China Longyuan Power Group surged 4.6 per cent and Huaneng Renewables gained 3.4 per cent. China Datang Corp Renewable Power fell 2.8 per cent after rising as much as 3 per cent. The state-backed firms source substantial portions of their profit from the scheme. Privately-owned China WindPower Group rose 1.6 per cent.
Negotiators from 194 nations agreed on a way forward for the world to cope with climate change at talks in Durban, South Africa, on Sunday.
Governments of 35 industrialised nations agreed to extend their carbon emission reduction commitments beyond the end of next year, when the Kyoto Protocol expires.
Under the protocol's Clean Development Mechanism (CDM), corporate polluters in developed nations are allowed to offset their emissions that exceed their given quotas, by buying credits from emitters in developing nations that are often more cost-efficient in reducing emissions. Since developing nations are not bound by mandatory emission cuts under the protocol, the credit purchases amount to a form of subsidy. These 35 nations, which do not include the US, are expected to submit their reduction targets by May 1 next year.

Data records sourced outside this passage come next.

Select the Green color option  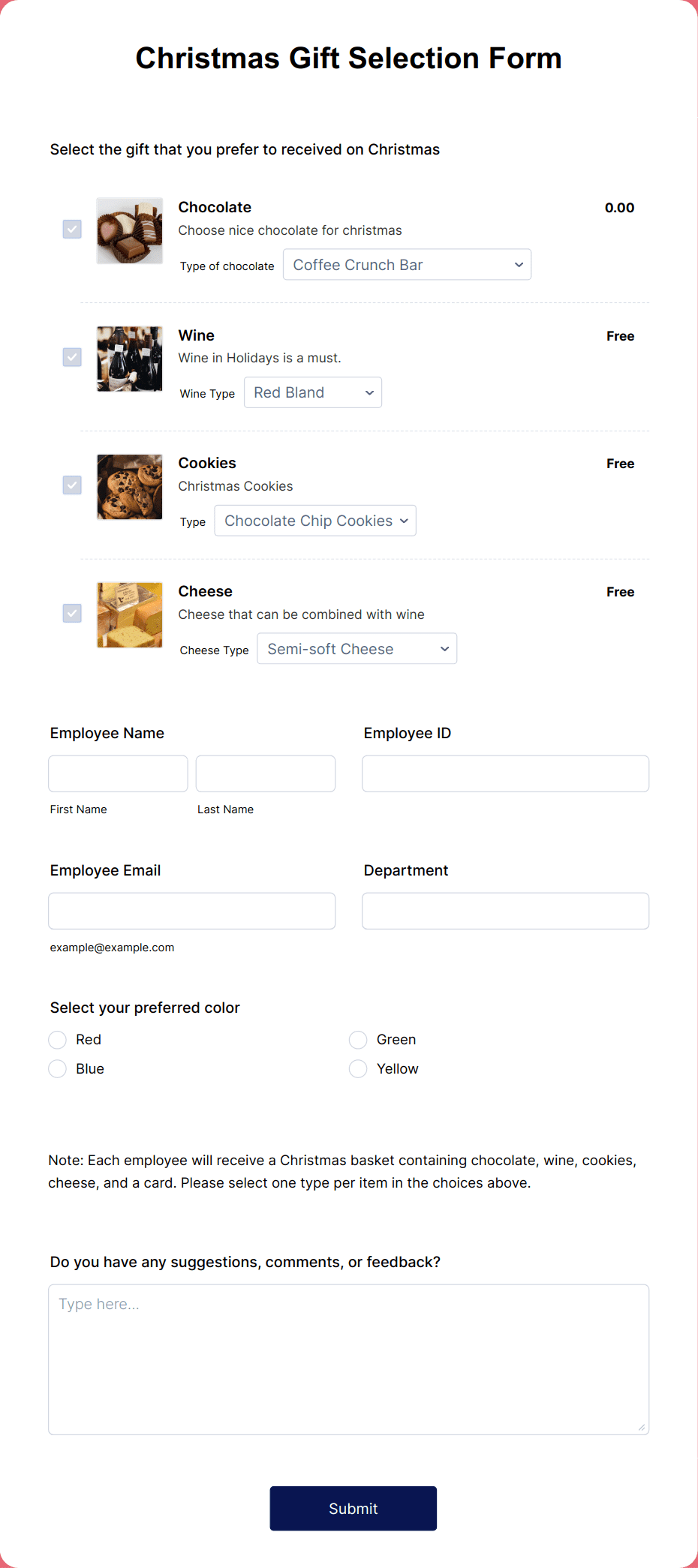click(x=358, y=1039)
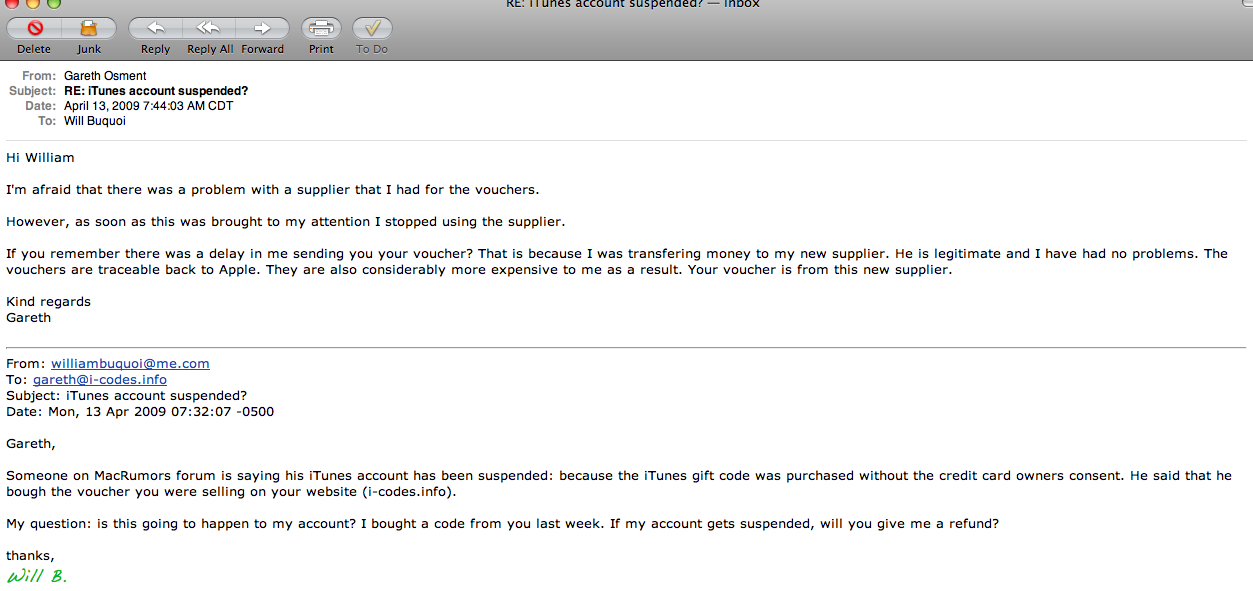This screenshot has height=591, width=1253.
Task: Click the quoted Date: Mon, 13 Apr 2009 line
Action: 140,412
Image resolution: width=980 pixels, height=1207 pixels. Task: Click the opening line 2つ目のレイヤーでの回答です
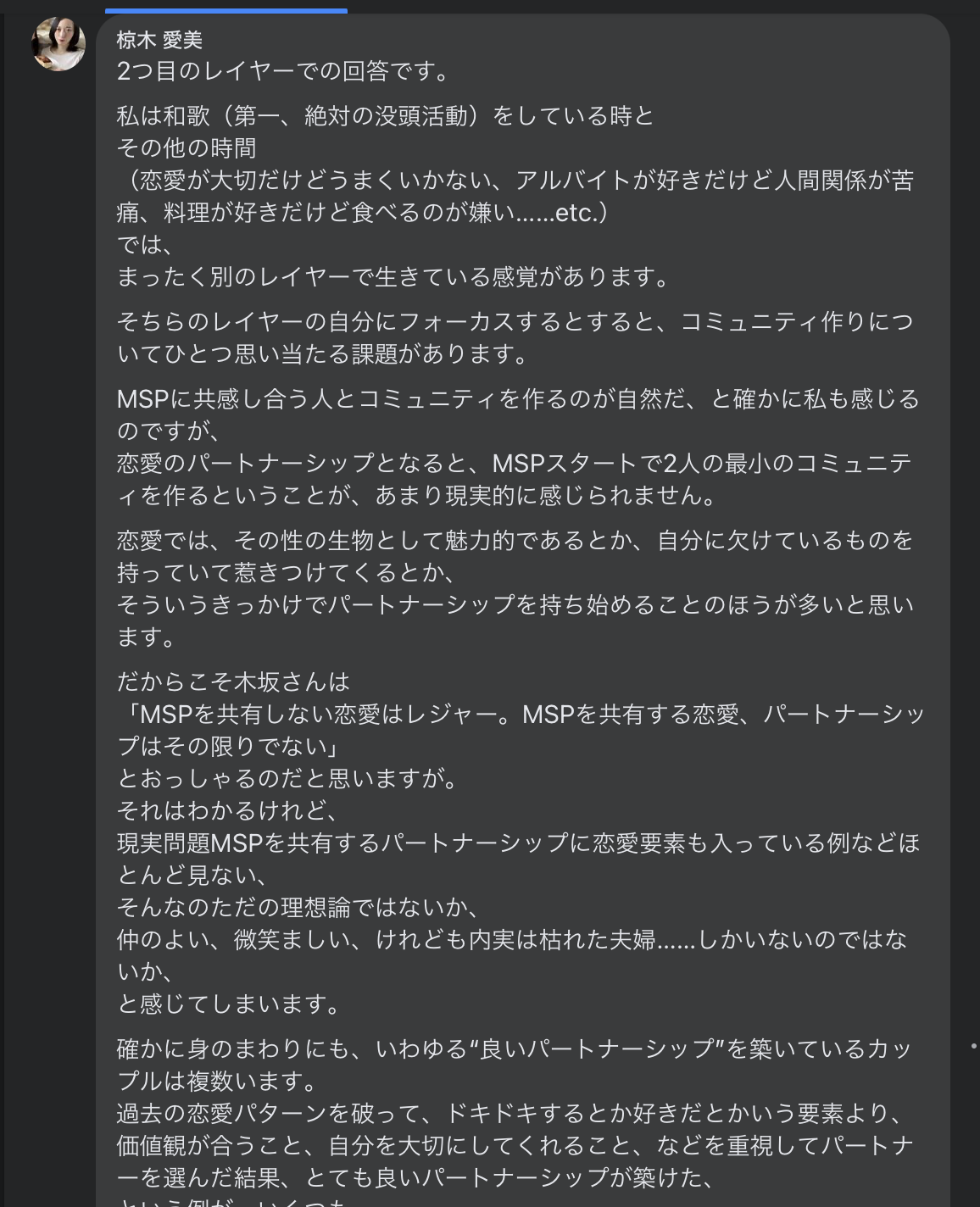pyautogui.click(x=285, y=71)
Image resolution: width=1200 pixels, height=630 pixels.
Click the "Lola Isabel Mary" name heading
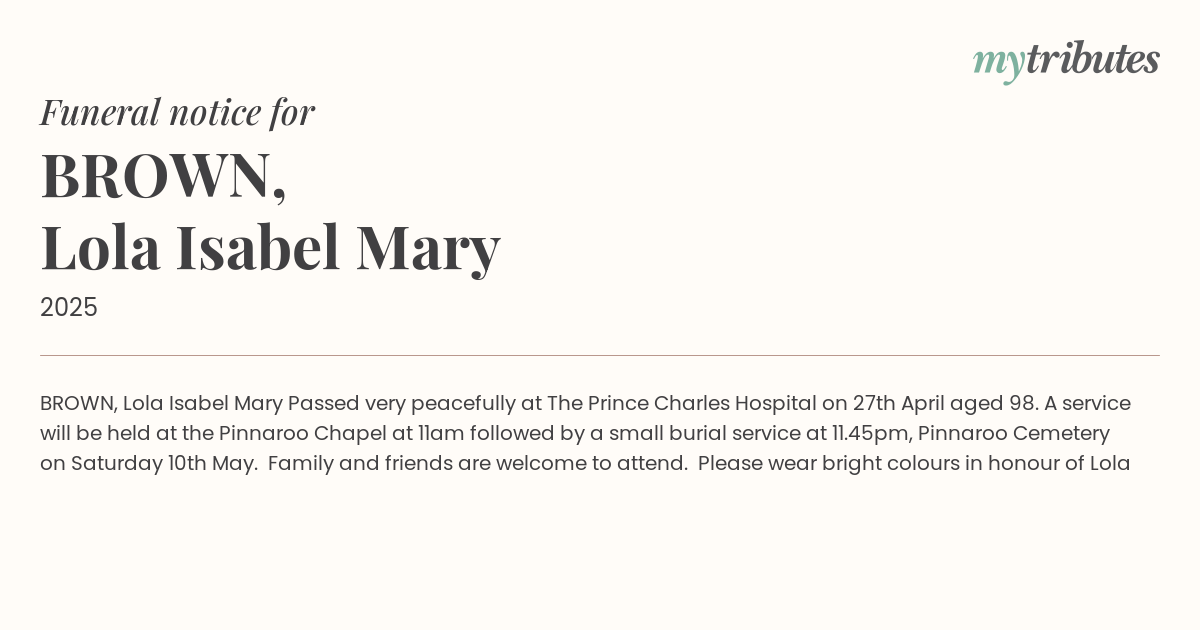pos(270,249)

From an equities perspective, the most material outcome is that Kyoto will be extended until 2017 or 2020, meaning the CDM programme will continue to deliver carbon offset credits to renewable energy projects in developing countries, said CLSA research chief Charles Yonts.
But he said it was not possible to estimate the financial impact on wind power producers, since the details of the 35 nations' commitment after next year had not been fixed.